**Extracted text**
----------

Returning to the scene of the crime. Revisiting the sylvan fields of your youth. Indulging in nostalgia for the past. No matter what you call it, no matter how you do it, it's a dangerous business. You might get caught. You could never return. The past may seem pallid or the present pale in comparison to the past. A trap is a trap, and if you decide to step into the snare, you should prepare for the snap. The effect of the past upon the present, our inability to escape the past in the present, is a constant theme in both mystery and horror fiction. Both genres have been around long enough so that we can now experience this theme on two levels. Readers can engage in nostalgic re-reading of novels in which nostalgia itself proves to be a noose.

It helps to have a compelling reason to re-read a novel, and Telos offers up several in its Telos Classic re-issue of Stephen Laws' 'Spectre'. The new version is in fact pretty much Laws' original version, as submitted to his then-publisher, Souvenir Press, nearly 20 years ago. This means that an opening chapter has been restored, and several scenes elided from the original version have been restored. Long available only as a mass-market paperback with a cover garish enough to scare away even the hardy, Telos offers 'Spectre' as a nicely printed trade paperback with new cover, and as a limited edition hardcover. The hardcover includes four color plates featuring covers from the German, French and Italian editions. Both new versions feature Laws' original postscript and a new one written for this edition, with a nostalgic photo of the author standing in front of the theater that inspired the novel in 1986, shortly after the original publication. The Telos edition of 'Spectre' is the written version of a director's cut extended-version DVD with additional commentary tracks and a photo gallery.

----------

**Supplied information**
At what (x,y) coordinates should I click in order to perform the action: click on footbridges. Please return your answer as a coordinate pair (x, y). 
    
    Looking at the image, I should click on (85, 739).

----------

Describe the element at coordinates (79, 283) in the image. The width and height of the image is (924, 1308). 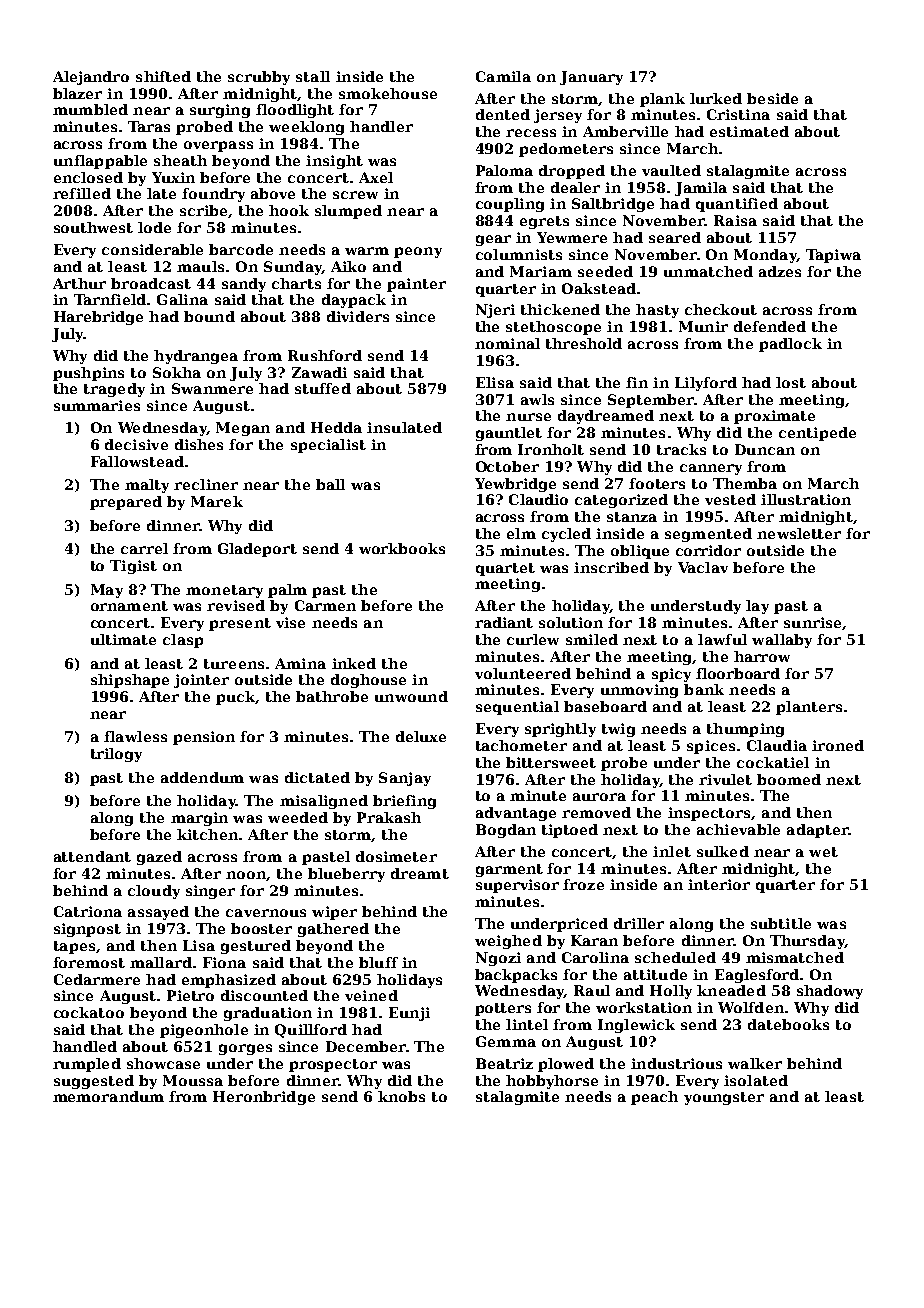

----------

**What is expected**
Continue the review of the Telos reissue of 'Spectre' from where it stops.

**Response to this exercise**
As we approach middle age, we spend more and more time thinking about the past. It's not surprising. There's more of it to think of. Richard Eden is a school lecturer with few roots in the present. Newly divorced from his wife, he spends his spare time drinking at the local bar, the Imperial nightclub, brooding about the past. He's especially fond of his halcyon college days, when he and six friends came together to form the Byker Chapter. (Byker is a neighborhood in Laws' --and his characters' -- stomping ground of Newscastle-Upon-Tyne.) Six boys, one girl, their friendship was a bond that kept them strong through school. But when they left, they drifted apart. On his way home from the Imperial one night, Richard experiences a moment of paranoid terror, convinced someone, something is following him. When he arrives home, still mooning, he digs out a photograph of the Byker Chapter. But it's no longer the same photo it once was; one of the boys has now vanished from the picture. Soon he finds out the missing now adult boy he once knew has just been horrifically murdered in his apartment. It's the first of many mysteries that will lead Eden to confront the totality of the past.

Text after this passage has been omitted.